- Excerpted data:

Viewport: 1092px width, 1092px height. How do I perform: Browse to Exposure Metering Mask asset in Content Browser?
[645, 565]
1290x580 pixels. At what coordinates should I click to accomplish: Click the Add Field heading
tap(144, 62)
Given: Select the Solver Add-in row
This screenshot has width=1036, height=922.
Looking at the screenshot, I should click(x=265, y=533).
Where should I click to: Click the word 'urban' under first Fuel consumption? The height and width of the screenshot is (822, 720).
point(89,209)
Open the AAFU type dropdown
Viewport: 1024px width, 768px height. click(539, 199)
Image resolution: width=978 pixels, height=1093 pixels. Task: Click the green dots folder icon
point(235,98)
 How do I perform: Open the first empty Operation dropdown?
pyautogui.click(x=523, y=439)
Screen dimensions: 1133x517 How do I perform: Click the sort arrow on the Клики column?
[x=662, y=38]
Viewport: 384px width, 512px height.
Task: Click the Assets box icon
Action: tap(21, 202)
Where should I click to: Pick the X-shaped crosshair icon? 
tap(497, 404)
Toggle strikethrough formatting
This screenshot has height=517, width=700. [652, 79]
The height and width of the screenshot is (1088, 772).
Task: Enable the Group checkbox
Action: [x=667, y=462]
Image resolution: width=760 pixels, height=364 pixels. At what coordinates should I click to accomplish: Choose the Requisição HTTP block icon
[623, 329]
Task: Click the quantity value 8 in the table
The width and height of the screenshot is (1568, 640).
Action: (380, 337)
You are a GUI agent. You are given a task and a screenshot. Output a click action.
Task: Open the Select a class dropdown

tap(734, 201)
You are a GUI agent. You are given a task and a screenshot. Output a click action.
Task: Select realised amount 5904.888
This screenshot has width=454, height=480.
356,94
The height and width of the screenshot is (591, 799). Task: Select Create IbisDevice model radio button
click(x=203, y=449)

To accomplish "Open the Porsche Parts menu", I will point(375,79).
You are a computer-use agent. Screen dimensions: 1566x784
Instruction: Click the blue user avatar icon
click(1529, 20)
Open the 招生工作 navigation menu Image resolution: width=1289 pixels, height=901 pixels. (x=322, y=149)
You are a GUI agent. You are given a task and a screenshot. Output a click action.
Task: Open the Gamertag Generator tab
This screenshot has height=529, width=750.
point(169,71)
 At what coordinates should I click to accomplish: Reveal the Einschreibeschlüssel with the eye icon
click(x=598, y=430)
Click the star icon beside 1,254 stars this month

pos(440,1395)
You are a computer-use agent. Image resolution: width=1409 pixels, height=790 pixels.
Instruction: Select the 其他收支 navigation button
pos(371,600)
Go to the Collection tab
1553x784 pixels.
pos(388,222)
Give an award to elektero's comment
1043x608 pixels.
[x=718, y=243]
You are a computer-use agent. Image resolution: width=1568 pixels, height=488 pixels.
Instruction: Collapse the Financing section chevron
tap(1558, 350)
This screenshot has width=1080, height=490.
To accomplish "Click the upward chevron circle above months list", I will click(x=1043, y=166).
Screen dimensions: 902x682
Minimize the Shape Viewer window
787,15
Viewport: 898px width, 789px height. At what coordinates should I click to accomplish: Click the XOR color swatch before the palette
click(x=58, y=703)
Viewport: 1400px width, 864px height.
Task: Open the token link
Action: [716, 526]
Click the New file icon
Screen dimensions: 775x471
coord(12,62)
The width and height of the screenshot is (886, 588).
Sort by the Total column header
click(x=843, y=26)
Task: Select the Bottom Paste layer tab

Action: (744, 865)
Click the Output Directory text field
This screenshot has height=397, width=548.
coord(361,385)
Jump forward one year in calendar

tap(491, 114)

- Goal of the exercise:
Please convert the entries above into a JSON list of strings, one string per line and no strings for blank lines.

- Finished answer:
[
  "Viewport: 1092px width, 1092px height. How do I perform: Browse to Exposure Metering Mask asset in Content Browser?",
  "[645, 565]",
  "1290x580 pixels. At what coordinates should I click to accomplish: Click the Add Field heading",
  "tap(144, 62)",
  "Given: Select the Solver Add-in row",
  "This screenshot has width=1036, height=922.",
  "Looking at the screenshot, I should click(x=265, y=533).",
  "Where should I click to: Click the word 'urban' under first Fuel consumption? The height and width of the screenshot is (822, 720).",
  "point(89,209)",
  "Open the AAFU type dropdown",
  "Viewport: 1024px width, 768px height. click(539, 199)",
  "Image resolution: width=978 pixels, height=1093 pixels. Task: Click the green dots folder icon",
  "point(235,98)",
  " How do I perform: Open the first empty Operation dropdown?",
  "pyautogui.click(x=523, y=439)",
  "Screen dimensions: 1133x517 How do I perform: Click the sort arrow on the Клики column?",
  "[x=662, y=38]",
  "Viewport: 384px width, 512px height.",
  "Task: Click the Assets box icon",
  "Action: tap(21, 202)",
  "Where should I click to: Pick the X-shaped crosshair icon? ",
  "tap(497, 404)",
  "Toggle strikethrough formatting",
  "This screenshot has height=517, width=700. [652, 79]",
  "The height and width of the screenshot is (1088, 772).",
  "Task: Enable the Group checkbox",
  "Action: [x=667, y=462]",
  "Image resolution: width=760 pixels, height=364 pixels. At what coordinates should I click to accomplish: Choose the Requisição HTTP block icon",
  "[623, 329]",
  "Task: Click the quantity value 8 in the table",
  "The width and height of the screenshot is (1568, 640).",
  "Action: (380, 337)",
  "You are a GUI agent. You are given a task and a screenshot. Output a click action.",
  "Task: Open the Select a class dropdown",
  "tap(734, 201)",
  "You are a GUI agent. You are given a task and a screenshot. Output a click action.",
  "Task: Select realised amount 5904.888",
  "This screenshot has width=454, height=480.",
  "356,94",
  "The height and width of the screenshot is (591, 799). Task: Select Create IbisDevice model radio button",
  "click(x=203, y=449)",
  "To accomplish \"Open the Porsche Parts menu\", I will point(375,79).",
  "You are a computer-use agent. Screen dimensions: 1566x784",
  "Instruction: Click the blue user avatar icon",
  "click(1529, 20)",
  "Open the 招生工作 navigation menu Image resolution: width=1289 pixels, height=901 pixels. (x=322, y=149)",
  "You are a GUI agent. You are given a task and a screenshot. Output a click action.",
  "Task: Open the Gamertag Generator tab",
  "This screenshot has height=529, width=750.",
  "point(169,71)",
  " At what coordinates should I click to accomplish: Reveal the Einschreibeschlüssel with the eye icon",
  "click(x=598, y=430)",
  "Click the star icon beside 1,254 stars this month",
  "pos(440,1395)",
  "You are a computer-use agent. Image resolution: width=1409 pixels, height=790 pixels.",
  "Instruction: Select the 其他收支 navigation button",
  "pos(371,600)",
  "Go to the Collection tab",
  "1553x784 pixels.",
  "pos(388,222)",
  "Give an award to elektero's comment",
  "1043x608 pixels.",
  "[x=718, y=243]",
  "You are a computer-use agent. Image resolution: width=1568 pixels, height=488 pixels.",
  "Instruction: Collapse the Financing section chevron",
  "tap(1558, 350)",
  "This screenshot has width=1080, height=490.",
  "To accomplish \"Click the upward chevron circle above months list\", I will click(x=1043, y=166).",
  "Screen dimensions: 902x682",
  "Minimize the Shape Viewer window",
  "787,15",
  "Viewport: 898px width, 789px height. At what coordinates should I click to accomplish: Click the XOR color swatch before the palette",
  "click(x=58, y=703)",
  "Viewport: 1400px width, 864px height.",
  "Task: Open the token link",
  "Action: [716, 526]",
  "Click the New file icon",
  "Screen dimensions: 775x471",
  "coord(12,62)",
  "The width and height of the screenshot is (886, 588).",
  "Sort by the Total column header",
  "click(x=843, y=26)",
  "Task: Select the Bottom Paste layer tab",
  "Action: (744, 865)",
  "Click the Output Directory text field",
  "This screenshot has height=397, width=548.",
  "coord(361,385)",
  "Jump forward one year in calendar",
  "tap(491, 114)"
]